III. The Unfolding of the Prophecy: Verses 25–27
- A. Verse 25 — The 69 weeks (7 + 62) run from the decree to rebuild Jerusalem to the coming of the Anointed One.
- The decree most likely refers to the decree of Cyrus of Persia (Isaiah 44:28), issued shortly after Daniel received this vision in 538 BC.
- The city is rebuilt in a troubled time, confirmed in the books of Ezra and Nehemiah by Samaritan opposition and internal strife.
- B. Verse 26a — After the 69th week, the Anointed One (Messiah) is "cut off and shall have nothing."
- "Cut off" is the language of covenant curse and exile; circumcision symbolized this — disobedience meant being cut off from covenant blessing.
- Colossians 2:11 — Christ takes the negative side of covenant curse (being cut off) so that his people receive the positive side (covenant blessing and everlasting life).
- The Anointed One of verse 26 is identified with the anointed place of verse 24: Jesus is the true temple (John 2, John 1:14, John 14), the meeting place between God and man, as confirmed in Hebrews 10:19-20.
- C. Verse 26b — The destruction of the city and sanctuary refers to the destruction of Jerusalem and the temple in AD 70 by the Roman general Titus.
- Jesus applies the language of desolation to Jerusalem in Matthew 23:37-38.
- Whether the "prince and his people" refers to Titus or to Christ and his new covenant people, it confirms the judgment Christ had already pronounced on the old covenant temple system.
- D. Verse 27a — The Messiah makes a strong covenant with many for one week; in the midst of the week he puts an end to sacrifice and offering through his perfect sacrifice on the cross.
- "It is finished" (John 19:30) — Christ fulfills and ends the old covenant sacrificial system.
- Hebrews 9:26 — Christ appeared once for all to put away sin by the sacrifice of himself.
- Hebrews 8:13 — The new covenant makes the first obsolete; Hebrews was written c.

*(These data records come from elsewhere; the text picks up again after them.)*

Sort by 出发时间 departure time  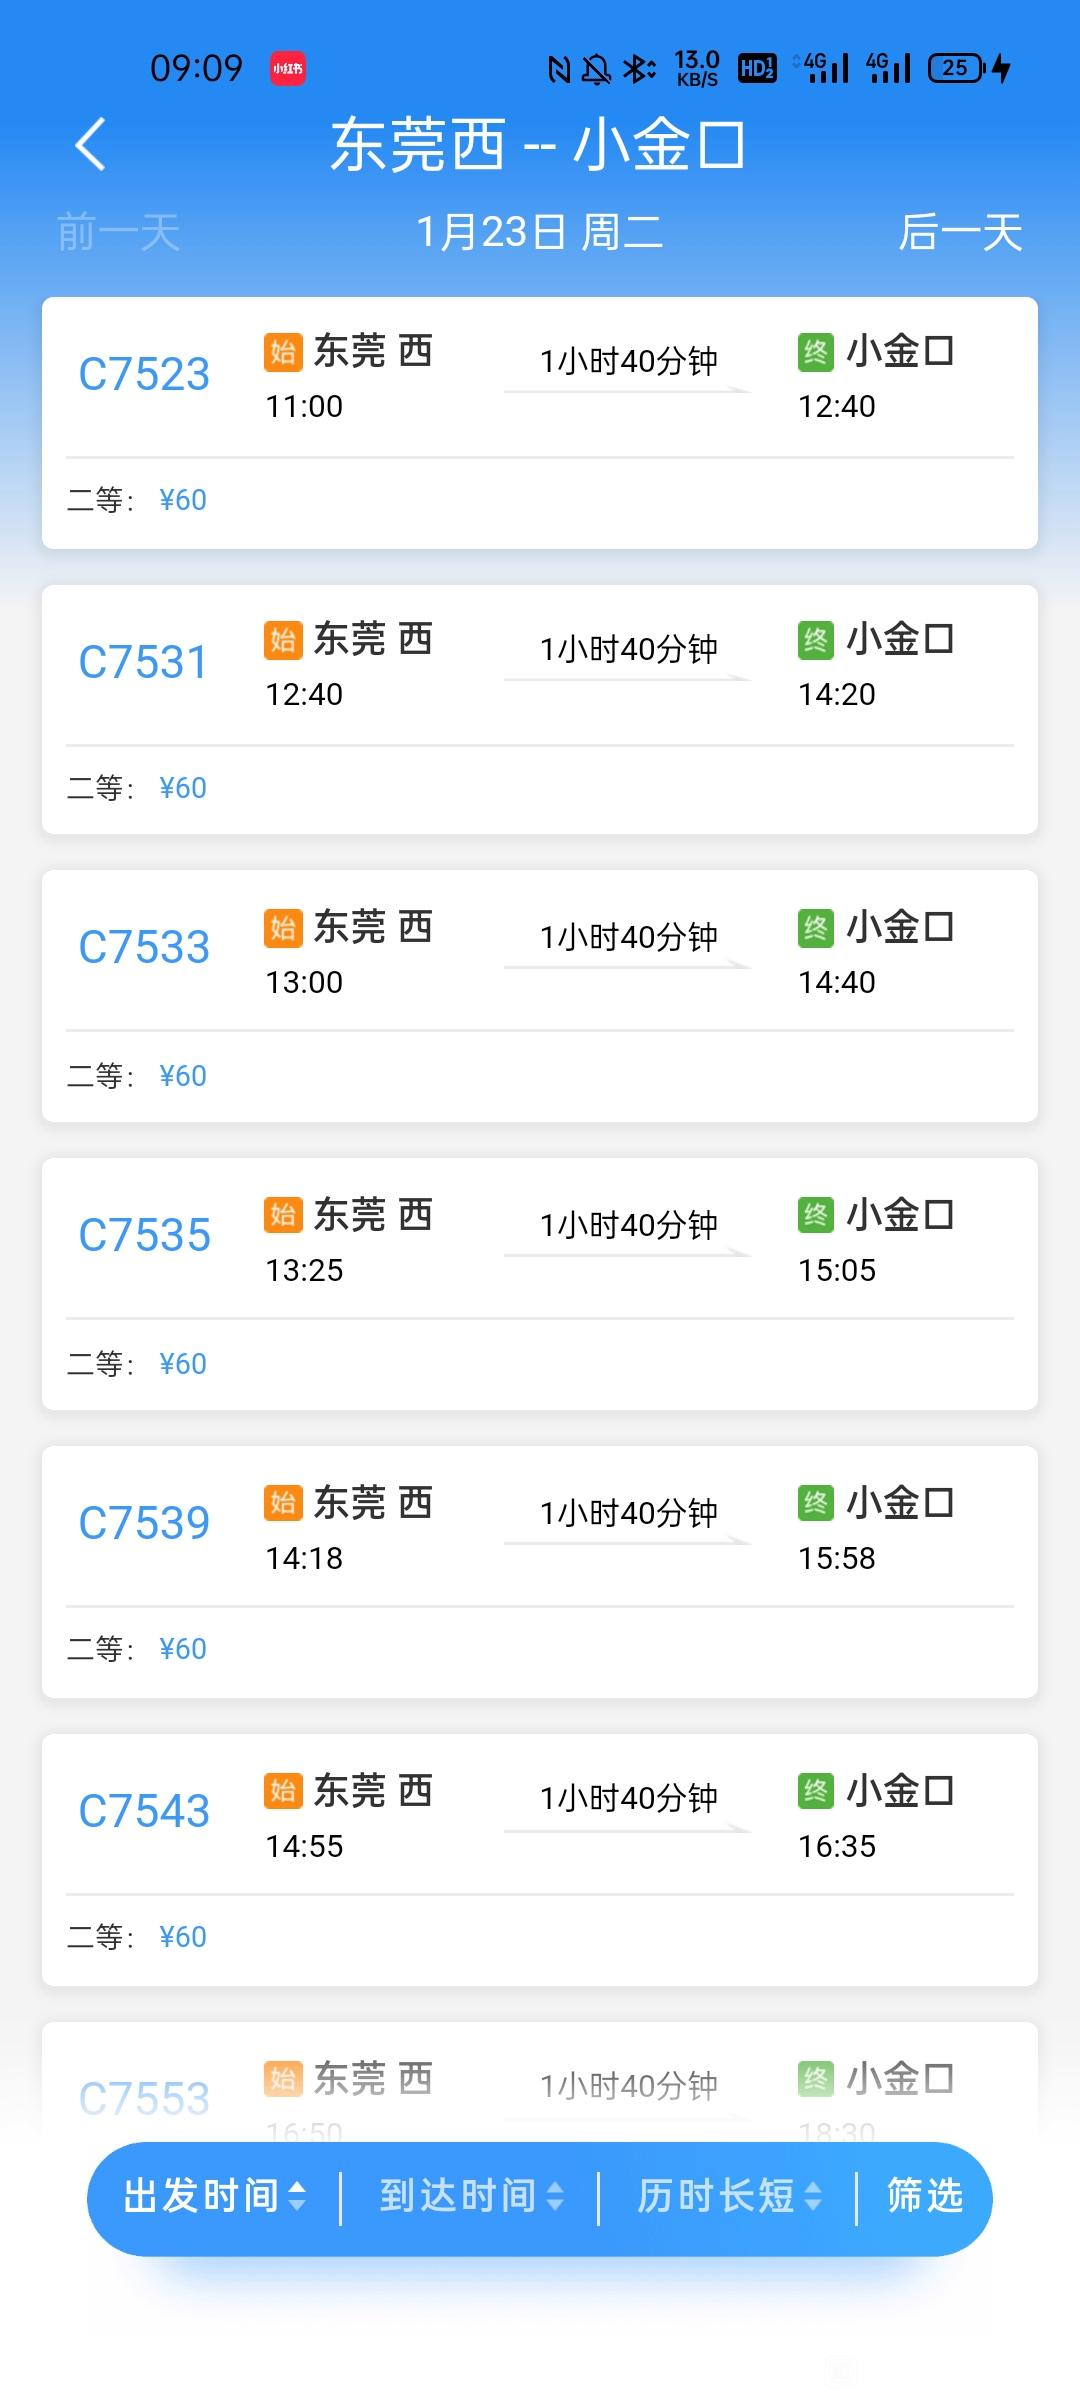click(214, 2196)
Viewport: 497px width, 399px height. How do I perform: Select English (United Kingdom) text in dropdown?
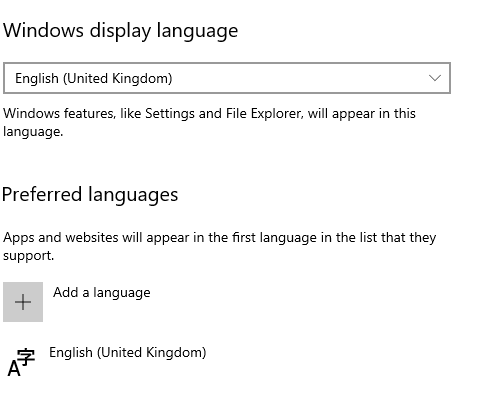click(94, 79)
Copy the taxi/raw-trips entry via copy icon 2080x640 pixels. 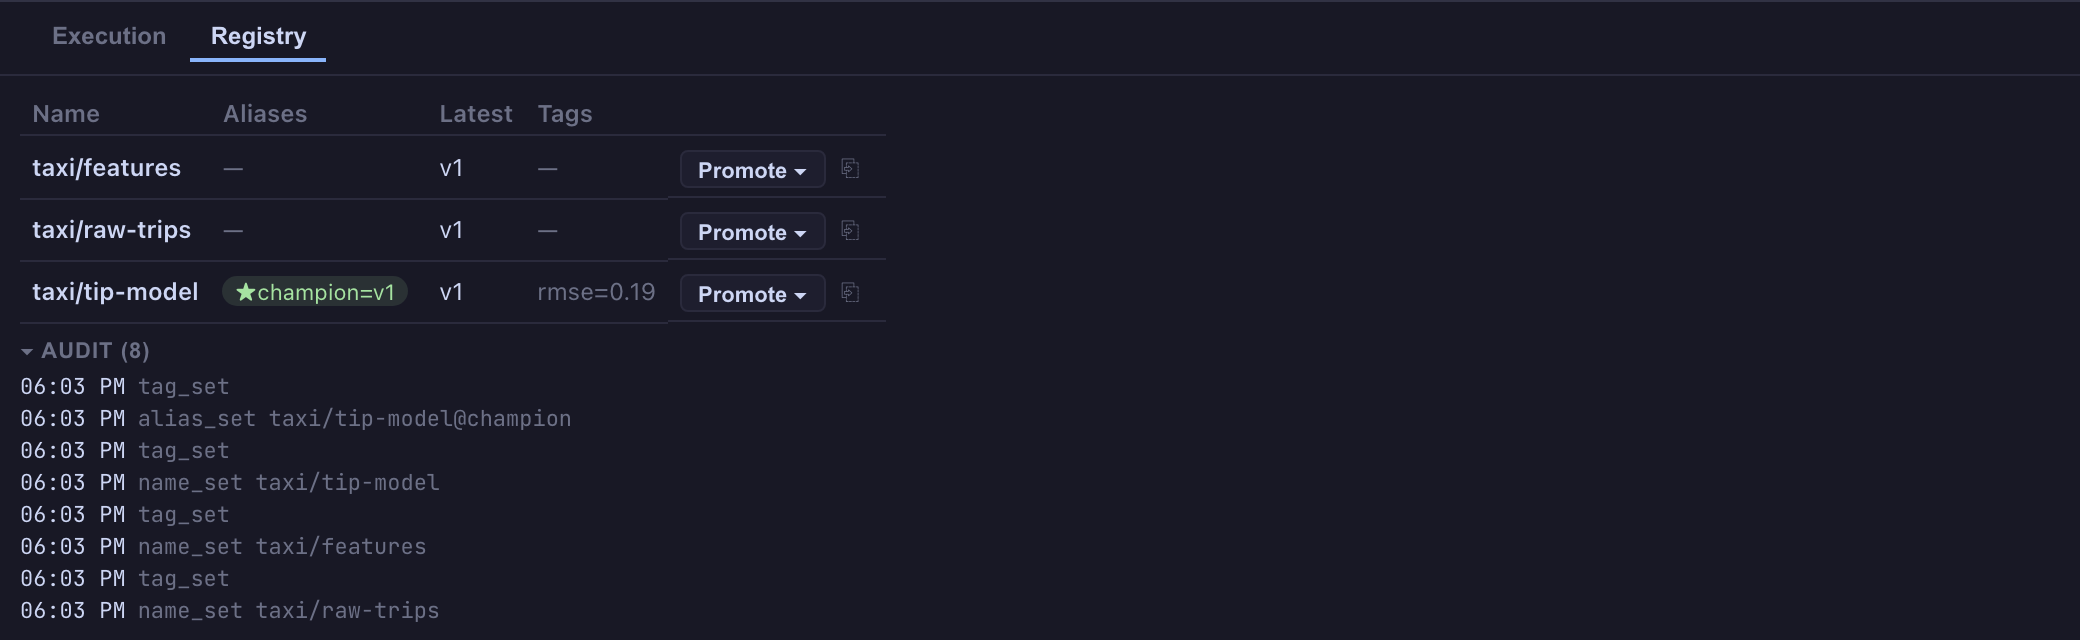pyautogui.click(x=850, y=230)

AD 68, two years before the temple's physical destruction confirmed this reality.
- E. Verse 27b — "On the wing of abominations shall come one who makes desolate" refers to the pinnacle of the temple, filled to the extremity with abomination, upon which God's decreed judgment falls.

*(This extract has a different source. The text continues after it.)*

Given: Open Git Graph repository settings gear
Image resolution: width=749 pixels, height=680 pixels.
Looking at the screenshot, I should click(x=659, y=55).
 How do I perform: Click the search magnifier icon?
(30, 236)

- The Hebrew word for "wing" refers to an extremity; the Greek word for "pinnacle" in Matthew 4:5 and Luke 4:9 literally means "little wing."
- God uses Titus and the Roman army as his instrument of judgment — as he repeatedly used pagan empires to judge his covenant people — to confirm what Christ had already enacted against the old covenant system.
- EJ Young: the Messiah having ended sacrifices, devastation continues upon the temple "until a full determined end pours forth upon the desolation."
IV. The Fulfillment: All Six Goals Accomplished in Christ
- A. Transgression, sin, and iniquity are once and for all atoned for at the cross.
- B. Everlasting righteousness is found in Christ — Romans 5:17-18 — a righteousness that leads to justification and life.
- C. Vision and prophecy are sealed: God now speaks through his Son in these last days — Hebrews 1:1-2.
- D. Christ, the Anointed One, pours out the Spirit without measure upon his new covenant people, writing the law on their hearts rather than on tablets of stone, making them the living temple of God.
- E. Application: This prophecy is not fodder for speculation about end-times chronology, but comfort and assurance for all who cry out for God's mercy — the Messiah has come, sin is fully atoned for, and the Spirit has been poured out.